> **What to produce**:
From the line containing "Task: Reply to Clemer's comment" to the end of the records below, both included, every line should be repeated exactly; pictures should be dropped.

-------- Records to process --------

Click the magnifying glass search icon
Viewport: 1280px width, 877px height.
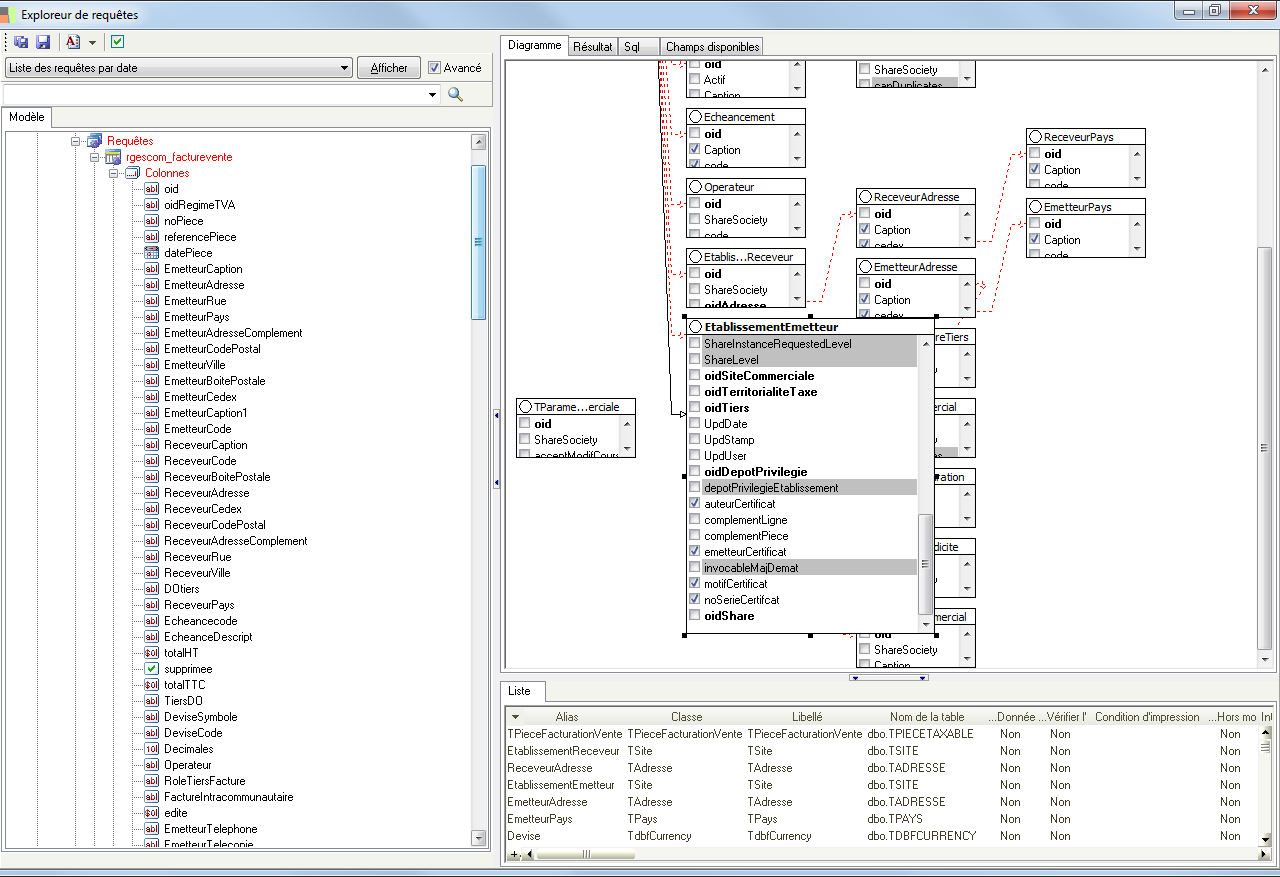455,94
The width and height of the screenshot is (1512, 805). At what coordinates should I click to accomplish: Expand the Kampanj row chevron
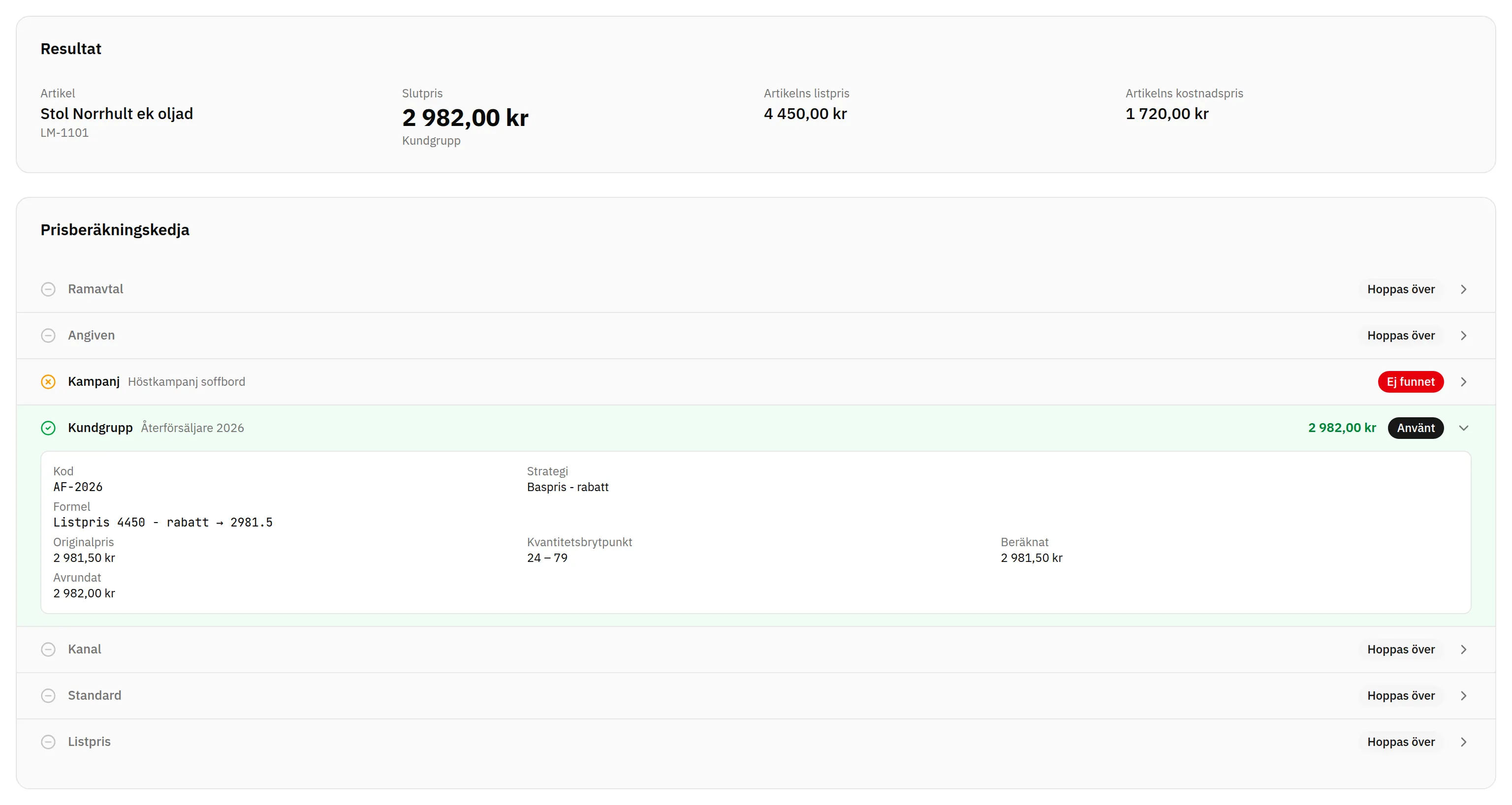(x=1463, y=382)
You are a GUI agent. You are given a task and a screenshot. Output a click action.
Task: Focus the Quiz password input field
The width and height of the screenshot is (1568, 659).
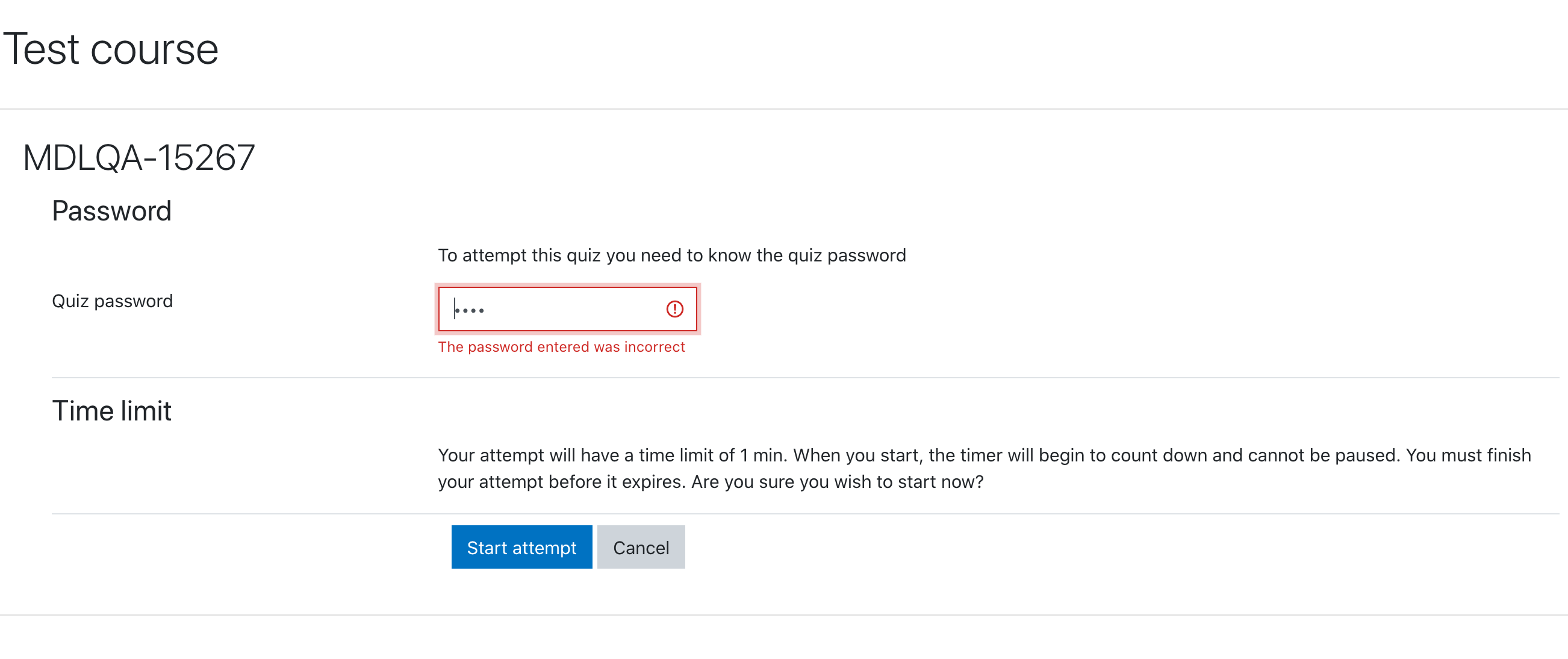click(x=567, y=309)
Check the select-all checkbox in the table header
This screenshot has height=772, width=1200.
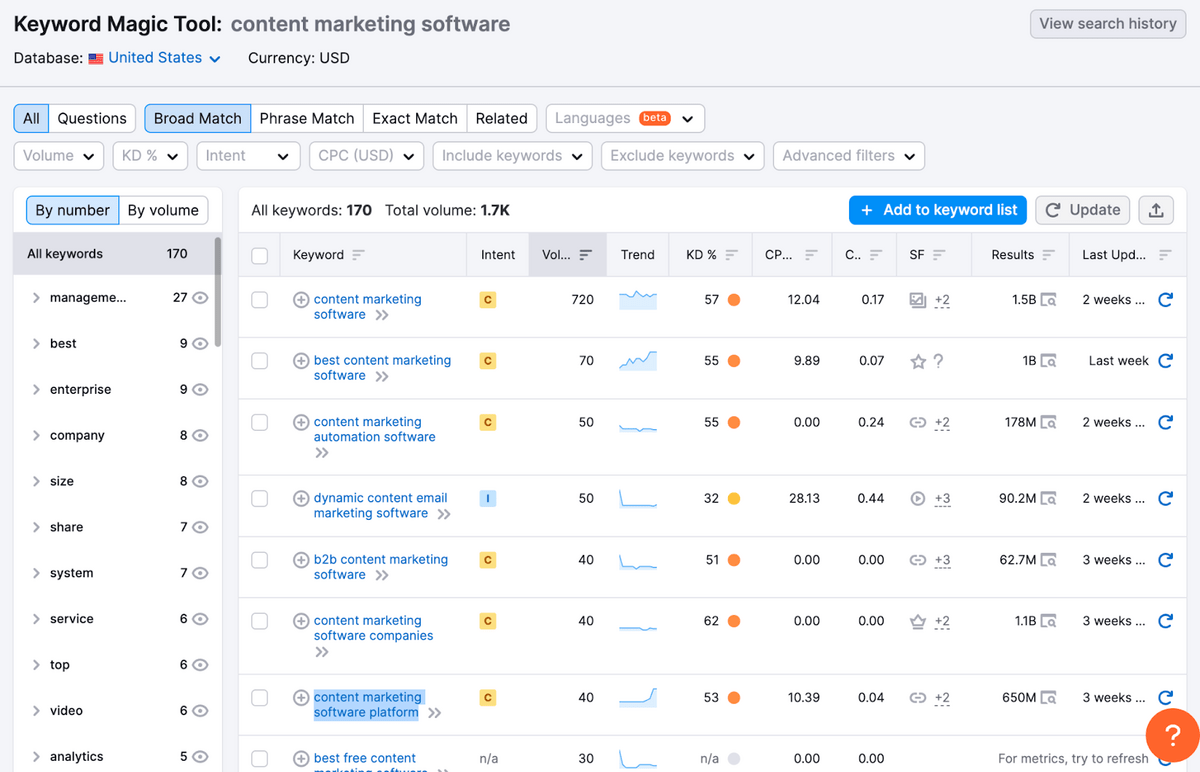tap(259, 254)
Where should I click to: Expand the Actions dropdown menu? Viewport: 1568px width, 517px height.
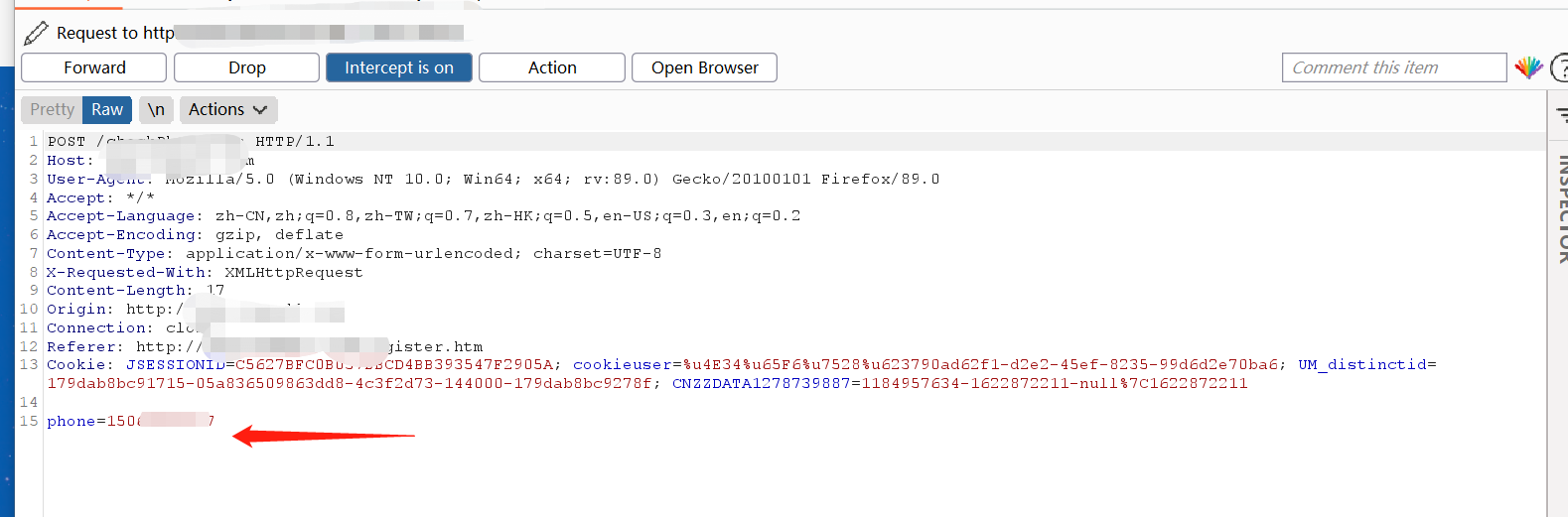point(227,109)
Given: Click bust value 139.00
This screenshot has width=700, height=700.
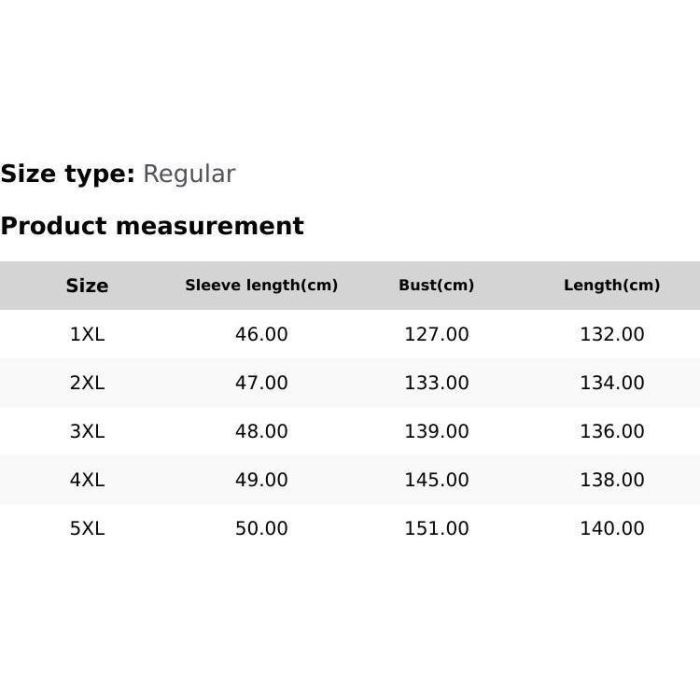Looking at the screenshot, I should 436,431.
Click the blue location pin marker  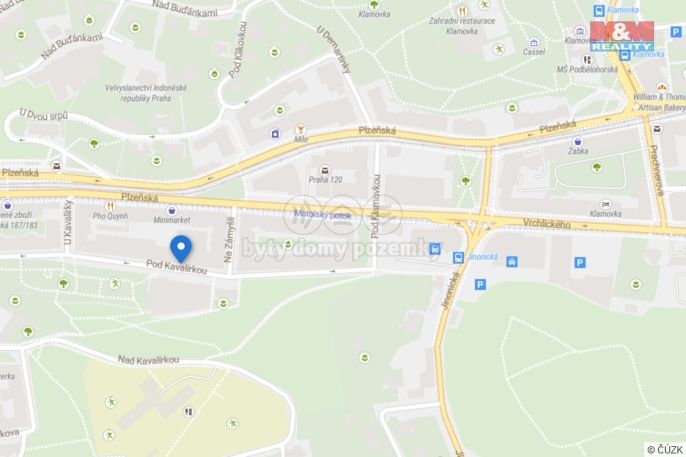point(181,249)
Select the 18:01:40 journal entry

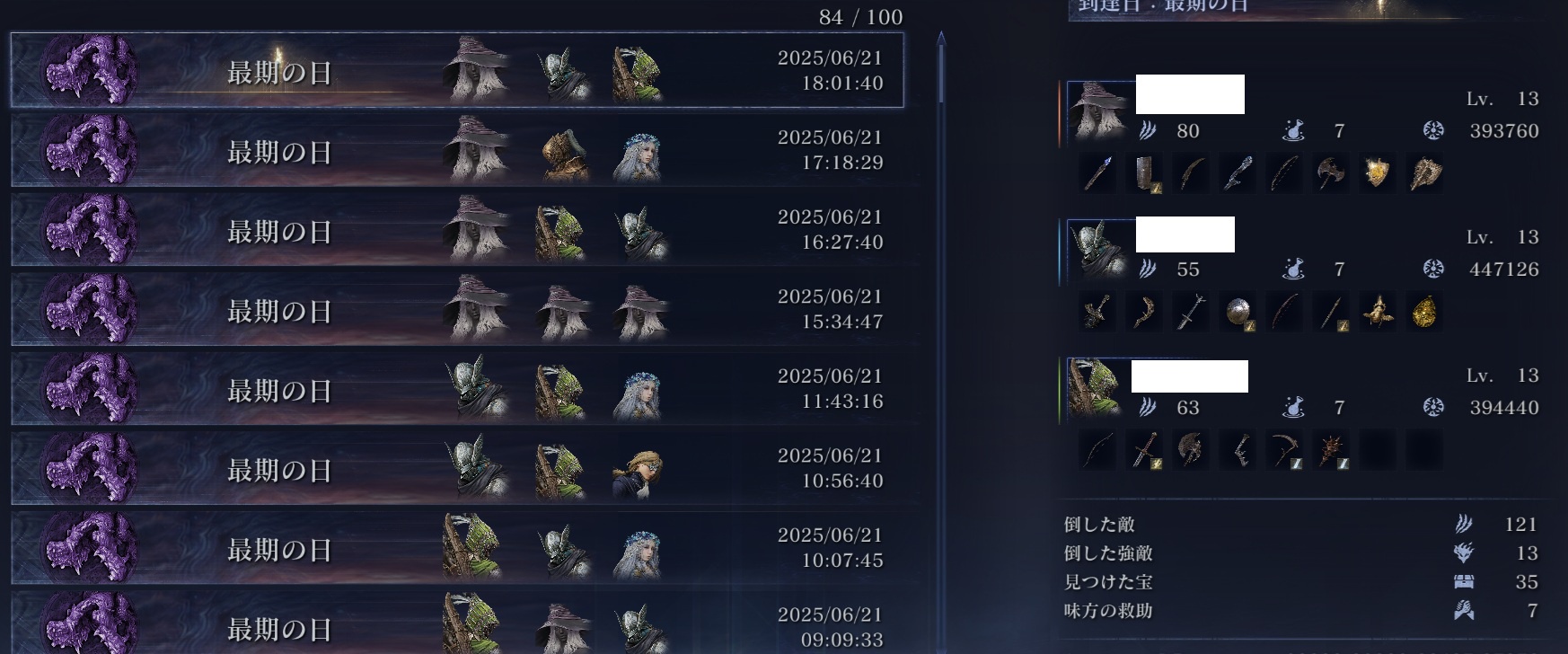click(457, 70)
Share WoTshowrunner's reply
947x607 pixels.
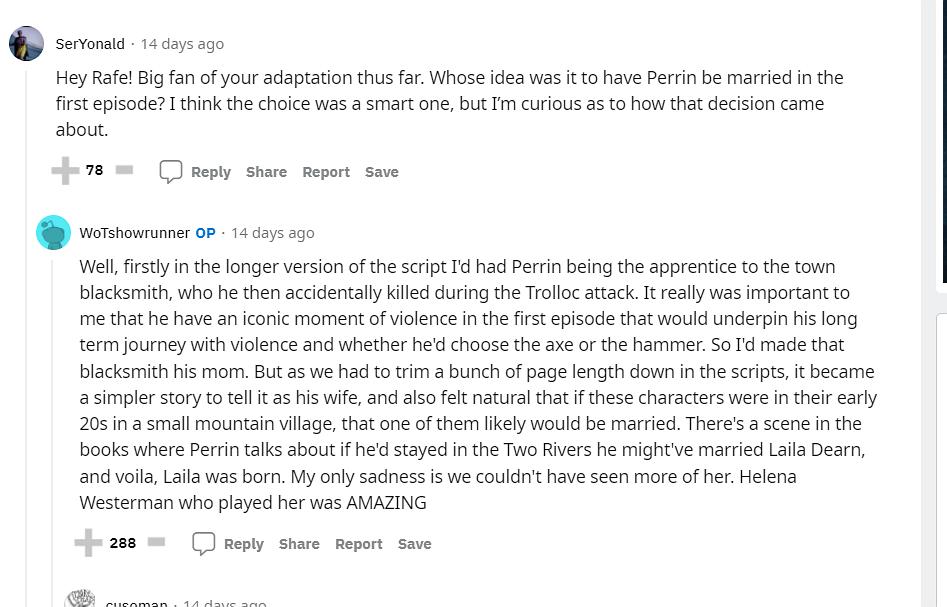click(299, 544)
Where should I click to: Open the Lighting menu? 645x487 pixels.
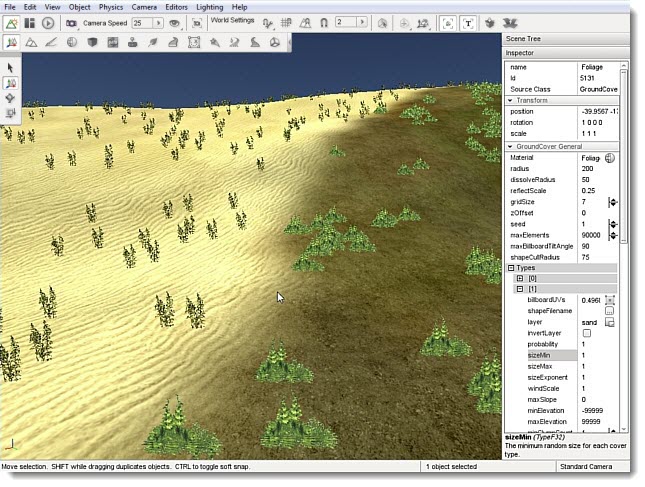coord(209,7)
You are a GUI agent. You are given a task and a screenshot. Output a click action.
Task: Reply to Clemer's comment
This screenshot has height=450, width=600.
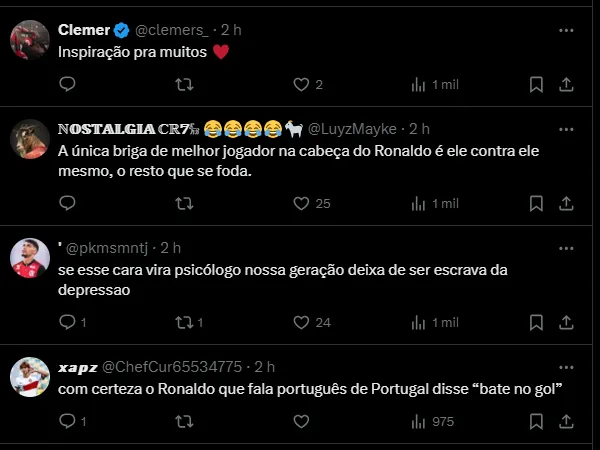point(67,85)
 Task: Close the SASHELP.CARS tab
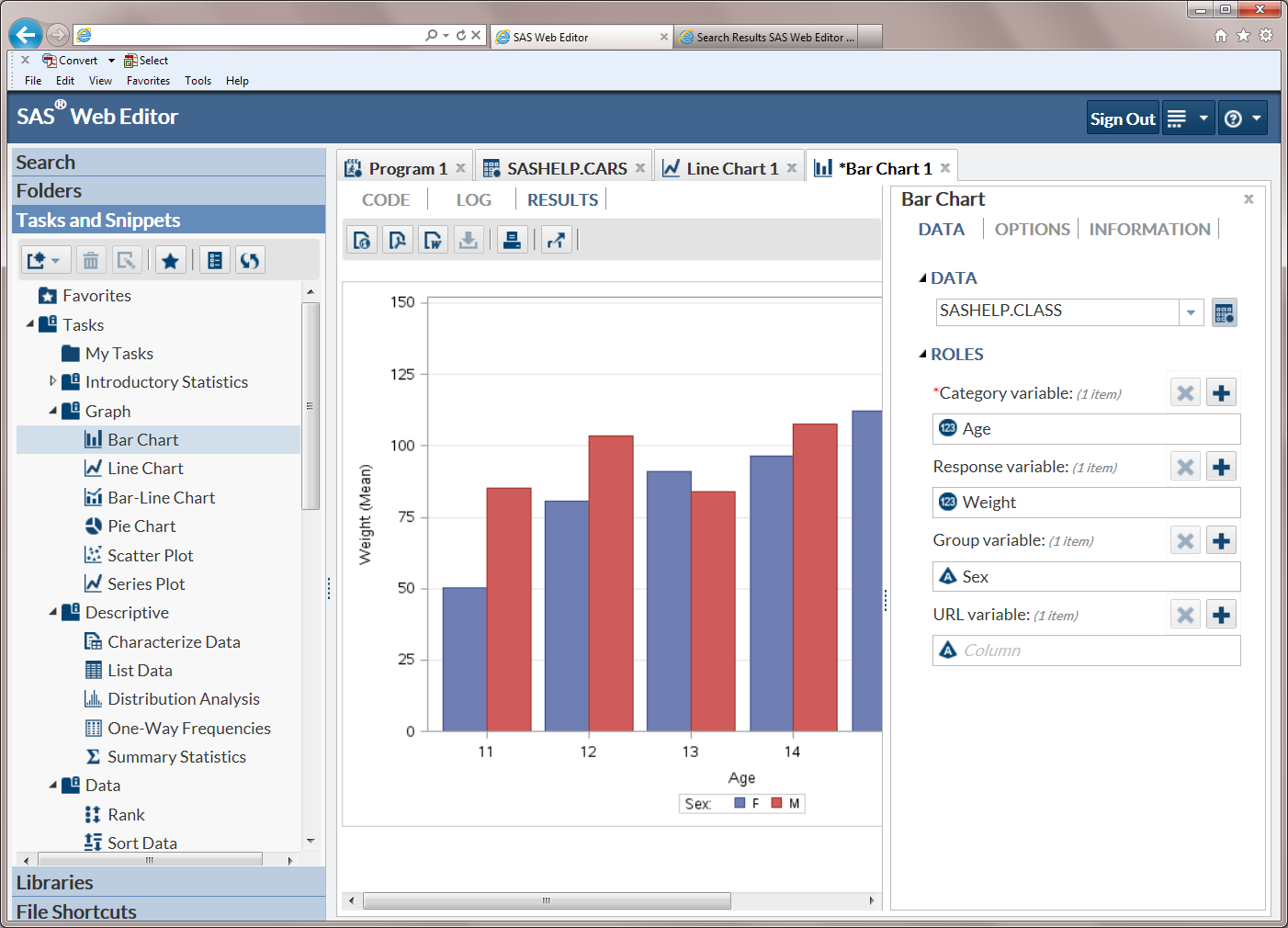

--------

> **Exercise response**:
Task: Reply to Clemer's comment
This screenshot has height=450, width=600.
point(67,85)
 Task: Close the SASHELP.CARS tab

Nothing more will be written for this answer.